Fic: Thelma & Louise Ficathon Entry (X-Men, G, "Plain Song")

Jul 07, 2006 20:57

Title: Plain Song
Author: hossgal
Fandom: X-Men Comics
Spoilers: Emm. Assumes one has read through Uncanny 220 or so. Set about Uncanny Annual # 11. (Yes, I know, that was 1987. Get over it. Some of us are, like, old.)
Recipient: Alara
Request: "Any group of women from the main X-Team kicking ass together, and former New Mutants"- I got the group, but not the kicking ass.
Summary: Strange the things we miss, so far from home.
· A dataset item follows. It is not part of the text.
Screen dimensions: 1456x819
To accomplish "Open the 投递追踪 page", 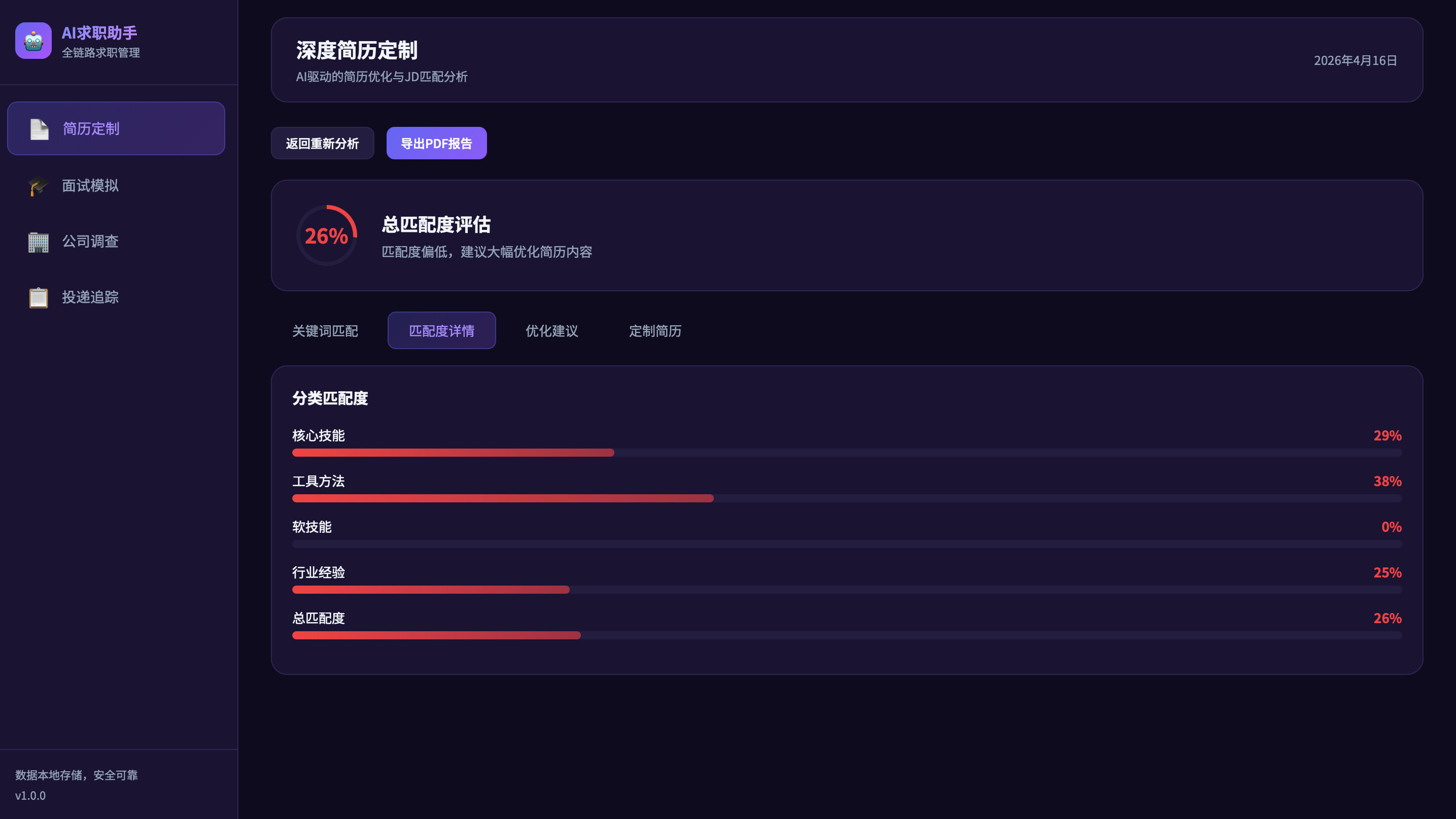I will [x=90, y=297].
The taxi sped smoothly through the wooded hills, up from Salem Center and the lights of the town. Betsy Braddock leaned against the window and gazed out, searching for glimpses of the moon beyond the overhanging trees. Here, away from the streetlights and the neon signs, the night sky was clear, and under the trees, darker still. She had left the glow of the Anglican chapel down in the valley, too, as well as the fast food establishments and the all-night chemists. Part of her regretted that.

But the echoes of the evening choir still stirred in her mind. Amusing, because her family had never been particularly observant. Herself even less so, after winters in Paris and Milan. Strange the things we miss, so far from home. The choir had been tiny, and only possessed of a single pair of bells, but the hymns they sang had been those of her childhood, and Betsy had sung along with a glad heart.

At Greymalkin Lane, Betsy quit the taxi and let herself inside, hand fumbling at the lock. No-one had yet managed to reset the palmprint locks to include her hand - two previous attempts had resulted in the entire computer system crashing. After the second, with one of the younger students nearly in tears over the mainframe, Alex Summers had shrugged and gone down to the village himself to have a set of keys made.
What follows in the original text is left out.